The troops had been seized by a group called the Coalition of Patriots for Change (CPC) after clashes at the village of Sikikede that the government had said inflicted “considerable losses” on its forces.
The landlocked CAR is one of the poorest and most troubled countries in the world, despite abundant mineral wealth.
It remains scarred by a 2013 civil war, unleashed by a coup against then-president Francois Bozize, in which armed groups battled along sectarian lines.
The CPC is an alliance of militias created in 2020 in a bid to overthrow Bozize’s successor, Faustin Archange Touadera.
In a statement, the CPC said it had taken a “voluntary and unilateral decision” to release the 20 following “negotiations” with the ICRC and the United Nations peacekeeping mission in the country, MINUSCA.
The release of the 19 took place in an area where access is difficult, hampered by fighting between the rebels on the one side and the CAR on the other, United Nations peacekeeping mission in the country, MINUSCA.
Armed forces spokesman Augustin Ndando Kpako said the release of the 20 “had been our greatest priority… we wanted to see them free.”
But the CPC accused Touadera, who is the commander-in-chief of the armed forces, of refusing to get involved in securing the release of the men.
“The deafening silence of President Touadera… and his defence minister demonstrate the lack of interest, the contempt even, that they have for soldiers,” the CPC said.
The government did not immediately respond to a request for comment.
The CPC triggered a regional alarm when it advanced on Bangui in December 2020 as presidential and legislative elections loomed.

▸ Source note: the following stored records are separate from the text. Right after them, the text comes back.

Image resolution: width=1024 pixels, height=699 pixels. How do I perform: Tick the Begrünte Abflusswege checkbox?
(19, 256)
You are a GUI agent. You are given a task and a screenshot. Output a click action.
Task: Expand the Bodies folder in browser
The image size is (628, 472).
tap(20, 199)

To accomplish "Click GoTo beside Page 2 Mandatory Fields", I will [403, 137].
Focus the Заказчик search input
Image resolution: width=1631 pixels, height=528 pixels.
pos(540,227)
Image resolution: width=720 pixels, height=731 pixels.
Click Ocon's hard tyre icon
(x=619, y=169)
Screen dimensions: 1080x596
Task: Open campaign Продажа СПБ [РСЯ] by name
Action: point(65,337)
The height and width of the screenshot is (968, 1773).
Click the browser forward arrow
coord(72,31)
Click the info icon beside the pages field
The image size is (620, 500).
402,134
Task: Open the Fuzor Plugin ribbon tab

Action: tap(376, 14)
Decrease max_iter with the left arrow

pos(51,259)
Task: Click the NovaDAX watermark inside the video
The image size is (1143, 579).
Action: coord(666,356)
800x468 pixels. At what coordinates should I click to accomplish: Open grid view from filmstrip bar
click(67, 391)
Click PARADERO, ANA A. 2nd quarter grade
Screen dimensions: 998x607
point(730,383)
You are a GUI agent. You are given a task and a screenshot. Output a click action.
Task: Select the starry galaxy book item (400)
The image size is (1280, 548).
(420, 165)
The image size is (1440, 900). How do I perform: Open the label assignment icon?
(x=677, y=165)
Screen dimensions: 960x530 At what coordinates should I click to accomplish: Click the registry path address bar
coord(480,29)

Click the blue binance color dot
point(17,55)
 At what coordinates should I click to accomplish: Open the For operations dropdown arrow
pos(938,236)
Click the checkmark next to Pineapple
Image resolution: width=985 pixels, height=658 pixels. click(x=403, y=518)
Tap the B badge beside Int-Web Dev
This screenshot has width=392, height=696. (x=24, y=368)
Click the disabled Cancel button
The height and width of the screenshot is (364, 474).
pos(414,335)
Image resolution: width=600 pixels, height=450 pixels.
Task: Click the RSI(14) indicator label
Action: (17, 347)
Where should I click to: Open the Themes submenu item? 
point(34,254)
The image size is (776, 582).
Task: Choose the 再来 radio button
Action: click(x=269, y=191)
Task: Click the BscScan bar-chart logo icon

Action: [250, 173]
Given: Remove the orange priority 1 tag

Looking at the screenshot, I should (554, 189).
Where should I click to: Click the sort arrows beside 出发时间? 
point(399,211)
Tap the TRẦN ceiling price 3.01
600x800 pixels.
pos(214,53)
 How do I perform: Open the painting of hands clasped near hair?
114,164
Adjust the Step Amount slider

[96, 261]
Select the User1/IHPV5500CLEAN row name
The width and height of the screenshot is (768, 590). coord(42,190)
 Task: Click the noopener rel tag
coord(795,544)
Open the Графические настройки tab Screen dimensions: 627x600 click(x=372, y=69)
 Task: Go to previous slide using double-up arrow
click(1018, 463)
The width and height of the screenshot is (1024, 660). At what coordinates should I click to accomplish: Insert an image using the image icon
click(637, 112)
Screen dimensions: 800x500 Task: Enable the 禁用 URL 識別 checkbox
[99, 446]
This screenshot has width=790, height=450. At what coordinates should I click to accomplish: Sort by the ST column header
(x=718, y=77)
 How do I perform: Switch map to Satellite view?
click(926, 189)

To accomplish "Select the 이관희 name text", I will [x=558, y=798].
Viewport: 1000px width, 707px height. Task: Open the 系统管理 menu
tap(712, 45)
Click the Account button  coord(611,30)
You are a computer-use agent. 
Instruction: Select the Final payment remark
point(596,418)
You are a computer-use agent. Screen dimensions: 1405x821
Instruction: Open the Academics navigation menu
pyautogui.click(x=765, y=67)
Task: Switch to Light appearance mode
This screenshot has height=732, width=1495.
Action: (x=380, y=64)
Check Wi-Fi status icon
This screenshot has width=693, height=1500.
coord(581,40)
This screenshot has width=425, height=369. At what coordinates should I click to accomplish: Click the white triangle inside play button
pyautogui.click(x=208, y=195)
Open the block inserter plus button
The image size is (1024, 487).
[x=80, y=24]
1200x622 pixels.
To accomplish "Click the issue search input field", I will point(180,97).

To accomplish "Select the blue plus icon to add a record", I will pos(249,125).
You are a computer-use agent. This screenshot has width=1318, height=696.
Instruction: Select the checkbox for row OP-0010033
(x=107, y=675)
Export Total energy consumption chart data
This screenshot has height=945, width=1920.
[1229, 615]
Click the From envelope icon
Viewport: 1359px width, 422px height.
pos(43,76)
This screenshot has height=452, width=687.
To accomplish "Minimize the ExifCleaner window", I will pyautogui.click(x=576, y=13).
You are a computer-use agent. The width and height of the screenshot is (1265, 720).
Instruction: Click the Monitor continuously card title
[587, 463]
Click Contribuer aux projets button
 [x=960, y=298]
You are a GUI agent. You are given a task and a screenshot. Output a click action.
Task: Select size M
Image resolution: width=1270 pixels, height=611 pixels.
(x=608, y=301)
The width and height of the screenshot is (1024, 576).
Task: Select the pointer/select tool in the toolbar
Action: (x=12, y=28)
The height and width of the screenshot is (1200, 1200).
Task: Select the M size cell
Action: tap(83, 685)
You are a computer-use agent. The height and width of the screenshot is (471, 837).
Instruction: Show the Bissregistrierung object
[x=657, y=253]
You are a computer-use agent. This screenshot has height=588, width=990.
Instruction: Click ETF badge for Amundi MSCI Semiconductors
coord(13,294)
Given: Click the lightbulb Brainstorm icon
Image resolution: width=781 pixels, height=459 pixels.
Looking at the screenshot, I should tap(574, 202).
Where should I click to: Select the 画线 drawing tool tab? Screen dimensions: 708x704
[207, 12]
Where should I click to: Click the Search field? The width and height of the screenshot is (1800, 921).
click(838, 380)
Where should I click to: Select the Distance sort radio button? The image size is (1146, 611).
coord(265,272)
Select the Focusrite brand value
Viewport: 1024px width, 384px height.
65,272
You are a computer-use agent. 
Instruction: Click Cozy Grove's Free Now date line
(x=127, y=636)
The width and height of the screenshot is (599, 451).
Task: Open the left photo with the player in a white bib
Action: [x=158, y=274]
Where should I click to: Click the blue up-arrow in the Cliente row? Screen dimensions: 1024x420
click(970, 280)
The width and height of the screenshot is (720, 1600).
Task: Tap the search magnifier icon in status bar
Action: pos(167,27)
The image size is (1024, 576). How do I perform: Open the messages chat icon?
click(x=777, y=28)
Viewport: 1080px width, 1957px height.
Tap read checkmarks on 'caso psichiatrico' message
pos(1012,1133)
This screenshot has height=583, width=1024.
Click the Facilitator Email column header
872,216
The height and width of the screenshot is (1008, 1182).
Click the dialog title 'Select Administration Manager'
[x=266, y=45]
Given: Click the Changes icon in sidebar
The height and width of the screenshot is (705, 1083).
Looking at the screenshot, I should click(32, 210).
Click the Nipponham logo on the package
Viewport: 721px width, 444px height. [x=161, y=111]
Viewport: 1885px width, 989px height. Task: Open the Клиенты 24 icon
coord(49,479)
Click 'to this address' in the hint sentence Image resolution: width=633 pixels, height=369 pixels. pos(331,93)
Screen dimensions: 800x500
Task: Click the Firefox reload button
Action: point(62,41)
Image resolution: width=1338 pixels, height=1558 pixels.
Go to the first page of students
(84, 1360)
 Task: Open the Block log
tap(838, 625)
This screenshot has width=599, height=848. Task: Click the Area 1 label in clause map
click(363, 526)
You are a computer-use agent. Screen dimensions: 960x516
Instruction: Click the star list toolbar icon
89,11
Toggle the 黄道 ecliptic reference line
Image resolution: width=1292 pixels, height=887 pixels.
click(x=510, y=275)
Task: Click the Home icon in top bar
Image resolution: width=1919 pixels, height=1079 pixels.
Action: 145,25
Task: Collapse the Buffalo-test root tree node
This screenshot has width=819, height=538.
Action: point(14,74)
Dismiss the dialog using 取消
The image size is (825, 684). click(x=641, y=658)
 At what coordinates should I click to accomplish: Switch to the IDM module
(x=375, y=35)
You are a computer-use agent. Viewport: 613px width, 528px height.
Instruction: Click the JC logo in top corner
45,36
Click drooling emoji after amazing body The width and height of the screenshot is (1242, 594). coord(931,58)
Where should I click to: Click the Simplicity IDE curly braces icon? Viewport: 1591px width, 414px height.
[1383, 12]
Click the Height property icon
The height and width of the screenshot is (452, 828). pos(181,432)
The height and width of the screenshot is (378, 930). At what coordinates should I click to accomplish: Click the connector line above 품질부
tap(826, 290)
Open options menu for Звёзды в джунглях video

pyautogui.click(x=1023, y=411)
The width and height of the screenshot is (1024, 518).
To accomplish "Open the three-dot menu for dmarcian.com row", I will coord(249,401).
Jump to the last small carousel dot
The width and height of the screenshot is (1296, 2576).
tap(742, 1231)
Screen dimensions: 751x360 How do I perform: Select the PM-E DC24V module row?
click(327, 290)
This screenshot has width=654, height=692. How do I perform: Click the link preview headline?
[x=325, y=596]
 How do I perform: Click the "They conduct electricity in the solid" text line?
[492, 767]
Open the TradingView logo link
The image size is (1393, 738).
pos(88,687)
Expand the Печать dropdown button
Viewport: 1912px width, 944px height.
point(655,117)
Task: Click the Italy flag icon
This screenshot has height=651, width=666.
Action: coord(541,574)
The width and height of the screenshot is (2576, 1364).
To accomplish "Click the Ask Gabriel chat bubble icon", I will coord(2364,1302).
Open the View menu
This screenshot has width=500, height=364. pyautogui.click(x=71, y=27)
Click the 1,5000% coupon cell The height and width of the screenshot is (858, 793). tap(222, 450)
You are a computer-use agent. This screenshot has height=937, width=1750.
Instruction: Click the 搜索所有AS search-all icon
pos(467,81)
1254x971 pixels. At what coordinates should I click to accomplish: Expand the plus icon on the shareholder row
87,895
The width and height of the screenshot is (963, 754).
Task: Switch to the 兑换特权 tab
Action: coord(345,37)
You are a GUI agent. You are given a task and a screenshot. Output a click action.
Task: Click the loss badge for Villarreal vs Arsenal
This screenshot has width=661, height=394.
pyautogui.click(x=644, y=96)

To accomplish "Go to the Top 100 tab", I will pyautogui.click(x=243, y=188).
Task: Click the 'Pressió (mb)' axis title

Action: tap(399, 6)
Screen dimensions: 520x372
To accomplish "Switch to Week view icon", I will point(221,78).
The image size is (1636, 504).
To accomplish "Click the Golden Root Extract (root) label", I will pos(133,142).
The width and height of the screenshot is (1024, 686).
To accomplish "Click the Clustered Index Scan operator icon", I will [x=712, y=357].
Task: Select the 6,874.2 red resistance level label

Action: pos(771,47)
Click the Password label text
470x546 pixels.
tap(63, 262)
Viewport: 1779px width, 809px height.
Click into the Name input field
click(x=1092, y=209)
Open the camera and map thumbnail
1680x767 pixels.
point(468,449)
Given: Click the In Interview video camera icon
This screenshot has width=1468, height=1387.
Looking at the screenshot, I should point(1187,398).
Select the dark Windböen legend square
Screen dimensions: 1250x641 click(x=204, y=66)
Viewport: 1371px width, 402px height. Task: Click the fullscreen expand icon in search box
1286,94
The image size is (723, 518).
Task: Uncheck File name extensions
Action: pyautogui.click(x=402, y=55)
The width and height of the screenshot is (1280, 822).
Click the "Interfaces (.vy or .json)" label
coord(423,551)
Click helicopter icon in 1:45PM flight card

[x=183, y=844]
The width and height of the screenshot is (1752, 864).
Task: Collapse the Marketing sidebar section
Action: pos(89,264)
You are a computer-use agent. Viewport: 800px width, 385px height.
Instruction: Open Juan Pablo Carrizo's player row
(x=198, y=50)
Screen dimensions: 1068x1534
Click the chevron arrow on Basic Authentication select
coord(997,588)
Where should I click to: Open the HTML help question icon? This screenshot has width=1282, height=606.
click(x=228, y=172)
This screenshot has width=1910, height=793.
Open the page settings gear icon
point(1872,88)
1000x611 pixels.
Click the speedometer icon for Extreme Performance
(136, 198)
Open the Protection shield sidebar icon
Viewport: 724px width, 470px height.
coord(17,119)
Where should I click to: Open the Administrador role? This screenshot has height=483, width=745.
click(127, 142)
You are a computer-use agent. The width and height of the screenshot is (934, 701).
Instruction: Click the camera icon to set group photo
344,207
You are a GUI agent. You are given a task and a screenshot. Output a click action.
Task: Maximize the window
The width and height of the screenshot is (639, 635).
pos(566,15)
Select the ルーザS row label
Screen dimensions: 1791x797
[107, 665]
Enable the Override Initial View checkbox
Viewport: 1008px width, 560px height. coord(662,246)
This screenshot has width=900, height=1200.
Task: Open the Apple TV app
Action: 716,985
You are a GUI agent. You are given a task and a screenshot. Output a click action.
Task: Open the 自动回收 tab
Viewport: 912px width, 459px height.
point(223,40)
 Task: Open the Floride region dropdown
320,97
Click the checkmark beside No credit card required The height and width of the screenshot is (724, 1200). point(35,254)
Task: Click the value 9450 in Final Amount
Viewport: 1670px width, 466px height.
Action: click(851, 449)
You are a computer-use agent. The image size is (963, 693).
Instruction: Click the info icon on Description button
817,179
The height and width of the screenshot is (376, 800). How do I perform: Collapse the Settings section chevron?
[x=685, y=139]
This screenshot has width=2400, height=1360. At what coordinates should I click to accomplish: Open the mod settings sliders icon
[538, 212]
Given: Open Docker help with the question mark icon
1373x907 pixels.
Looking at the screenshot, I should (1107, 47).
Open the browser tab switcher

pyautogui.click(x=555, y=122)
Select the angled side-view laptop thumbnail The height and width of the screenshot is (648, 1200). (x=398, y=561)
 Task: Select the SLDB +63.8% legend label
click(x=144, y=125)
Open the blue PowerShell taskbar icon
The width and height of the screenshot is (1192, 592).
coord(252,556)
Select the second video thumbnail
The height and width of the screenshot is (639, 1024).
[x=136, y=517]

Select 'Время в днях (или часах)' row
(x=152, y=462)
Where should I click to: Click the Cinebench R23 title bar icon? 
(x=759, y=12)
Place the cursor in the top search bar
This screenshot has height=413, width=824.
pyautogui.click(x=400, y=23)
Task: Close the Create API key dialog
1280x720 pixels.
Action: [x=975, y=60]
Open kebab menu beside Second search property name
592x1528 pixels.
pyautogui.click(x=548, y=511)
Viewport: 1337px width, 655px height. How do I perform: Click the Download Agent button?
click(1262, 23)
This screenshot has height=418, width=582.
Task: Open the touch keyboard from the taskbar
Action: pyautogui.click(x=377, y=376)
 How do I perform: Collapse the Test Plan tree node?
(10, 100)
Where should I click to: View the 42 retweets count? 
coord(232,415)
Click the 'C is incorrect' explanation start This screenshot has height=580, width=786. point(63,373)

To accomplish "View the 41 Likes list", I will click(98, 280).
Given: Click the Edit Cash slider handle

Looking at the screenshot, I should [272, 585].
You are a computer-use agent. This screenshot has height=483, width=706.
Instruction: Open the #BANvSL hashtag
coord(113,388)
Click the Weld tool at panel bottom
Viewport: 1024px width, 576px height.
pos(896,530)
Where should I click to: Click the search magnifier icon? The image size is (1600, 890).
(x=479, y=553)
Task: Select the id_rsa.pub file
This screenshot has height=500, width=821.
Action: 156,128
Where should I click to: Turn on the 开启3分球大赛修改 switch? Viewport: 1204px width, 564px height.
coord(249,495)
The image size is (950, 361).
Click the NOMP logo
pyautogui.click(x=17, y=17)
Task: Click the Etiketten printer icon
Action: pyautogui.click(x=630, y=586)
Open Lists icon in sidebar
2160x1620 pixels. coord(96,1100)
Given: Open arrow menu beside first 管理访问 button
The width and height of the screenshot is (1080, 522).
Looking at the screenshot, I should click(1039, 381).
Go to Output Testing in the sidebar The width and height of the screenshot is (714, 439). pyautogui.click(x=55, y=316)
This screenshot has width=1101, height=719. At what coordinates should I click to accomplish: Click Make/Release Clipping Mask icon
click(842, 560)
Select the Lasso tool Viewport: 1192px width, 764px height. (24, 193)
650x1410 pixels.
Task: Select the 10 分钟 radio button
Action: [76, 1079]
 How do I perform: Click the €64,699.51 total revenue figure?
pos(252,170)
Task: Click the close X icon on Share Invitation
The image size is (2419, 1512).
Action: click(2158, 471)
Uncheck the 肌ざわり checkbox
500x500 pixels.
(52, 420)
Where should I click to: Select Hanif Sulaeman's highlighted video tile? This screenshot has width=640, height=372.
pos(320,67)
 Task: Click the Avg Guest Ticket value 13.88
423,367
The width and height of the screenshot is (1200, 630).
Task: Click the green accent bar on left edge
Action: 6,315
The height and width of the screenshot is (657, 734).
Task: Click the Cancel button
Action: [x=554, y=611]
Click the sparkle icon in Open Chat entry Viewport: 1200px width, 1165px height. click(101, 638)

They were thwarted with the help of Russian paramilitaries, who were rushed in to shore up the country’s fragile military after an appeal by Touadera.
Their presence became the trigger for a chill in relations between CAR and France, the country’s former colonial power and traditional ally.
France, the UN, and others say they are mercenaries from the Wagner group, who have been linked with atrocities and looting of resources.
Facing a mounting anti-French campaign allegedly steered by Russia, France suspended military cooperation and last December pulled its last troops from the country.